On my last few trips to Florida’s Magic Kingdom, I’ve often found myself longing for the pure, unspoiled pre-Flash Gordon Tomorrowland of my childhood:
The funny thing is, the last time I was there I didn’t feel that way at all.
It was 1992. I was 14 years old, and my family was on a day trip to the Magic Kingdom. Even though park maintenance had not yet begun to slip the way it would later in the decade, Tomorrowland felt like an abandoned corner of the park that the Imagineers had forgotten about. More than anything else, it reminded me of Marineland.
Marineland was Florida’s first theme park, a kind of proto-Sea World. Located just south of St. Augustine on A1A, it opened in 1938 and remained popular with tourists well into the 1970s. I made frequent visits on school field trips and family outings during the ‘80s, but by then Marineland had entered into a sustained period of decline thanks to the opening of Sea World. I didn’t notice it when I was in elementary school, but the last trip we made to Marineland was in 1990, and by then even my dense twelve-year-old self could tell that the park had seen better days. Marineland in 1990 was quaint, creaky, and obviously old. Just like Tomorrowland in 1992.
Unfair, you say? Let’s take a look at Tomorrowland’s 1992 attraction lineup.
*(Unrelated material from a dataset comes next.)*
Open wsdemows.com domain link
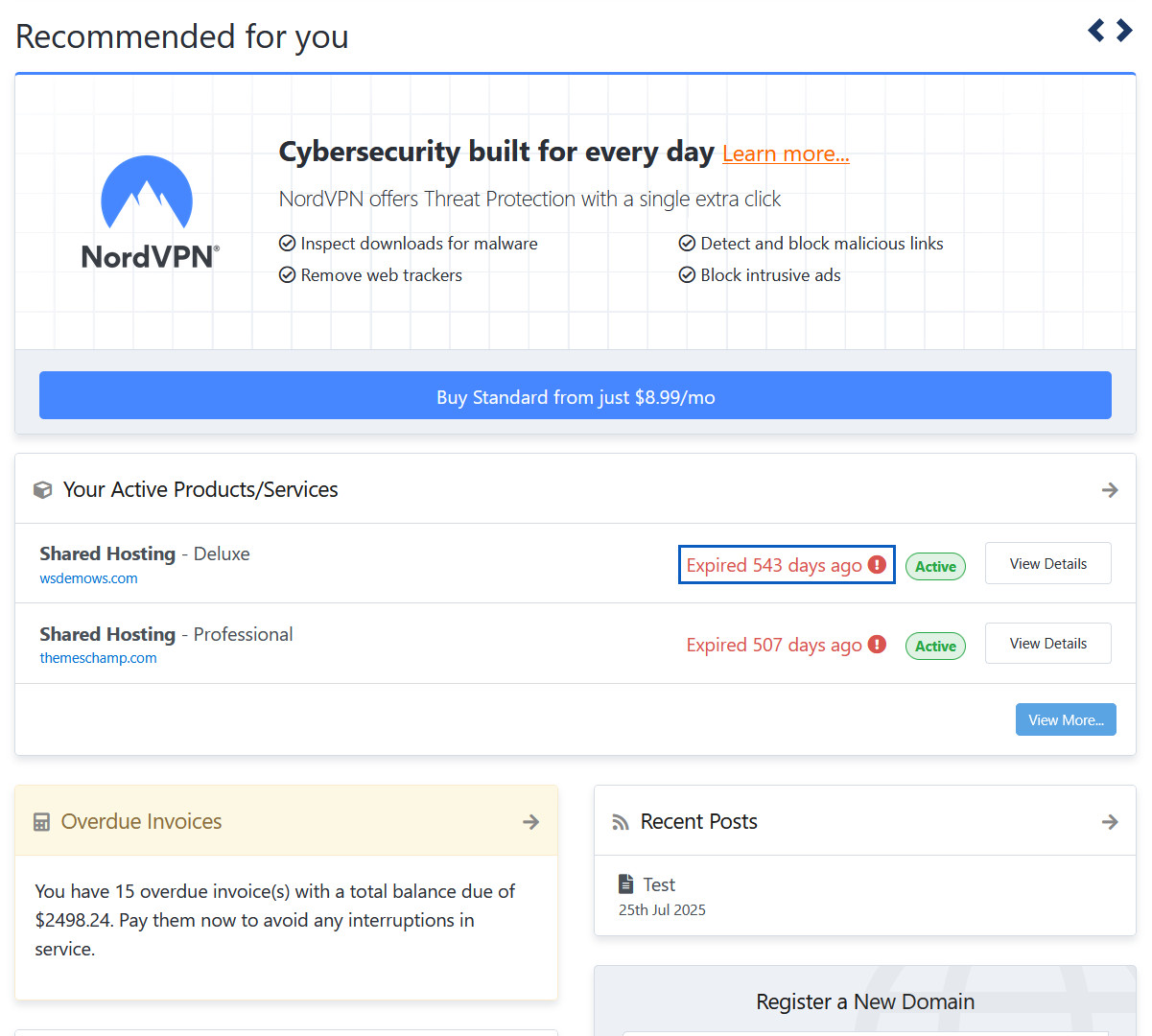Viewport: 1152px width, 1036px height. click(x=88, y=578)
Guests entering the land from the hub were greeted by two attractions that anchored Anaheim’s Tomorrowland when it opened in 1955: Mission To Mars (which was really just Flight To The Moon with a different film) and a CircleVision theater. Pushing farther into the land you had Delta Dreamflight, a ride that was charming, but looked a whole lot like a scaled-down, cheaper version of EPCOT Center’s more elaborate Omnimover attractions. The final scene of the Carousel of Progress was showing audiences of the 1990s what people in the late 1970s imagined life would be like in the late 1980s, and the Grand Prix Raceway was another Disneyland original that was no more futuristic in 1992 than it is today. Compared to EPCOT Center’s sleek, modern Future World, Tomorrowland looked about as pathetic as Marineland did when compared to Orlando’s sleek, modern Sea World.
It’s tempting to look at today’s Tomorrowland with its visual clutter and its crass Licensed Character-infused attractions and think that everything would be perfect if we woke up one morning to find it magically restored to its pre-1994 iteration. That might satisfy a tiny minority of the Disney fan community, but it wouldn’t play well with the general public, that’s for sure. And if we take an objective view, I think even hardcore WEDHeads like me would admit that the old Tomorrowland is best left in the past.